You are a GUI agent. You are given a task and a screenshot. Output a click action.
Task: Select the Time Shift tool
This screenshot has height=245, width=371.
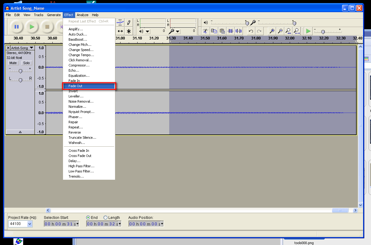(120, 31)
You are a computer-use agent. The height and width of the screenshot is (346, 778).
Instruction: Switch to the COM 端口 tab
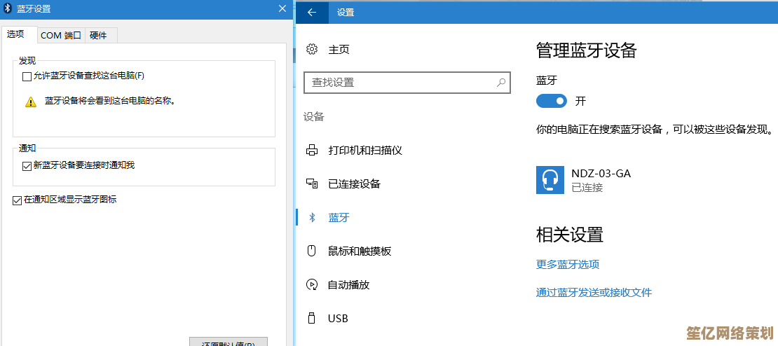click(61, 35)
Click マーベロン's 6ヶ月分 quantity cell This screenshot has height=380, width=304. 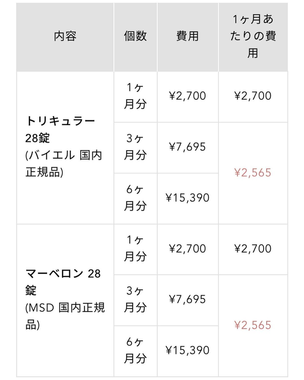coord(135,350)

□ □ □ □ □

Problem details:
Note each line above that holds "agent", then copy all of them.

Answer for the task:
You are a GUI agent. You are given a task and a screenshot. Output a click action.
You are a computer-use agent. The height and width of the screenshot is (346, 778).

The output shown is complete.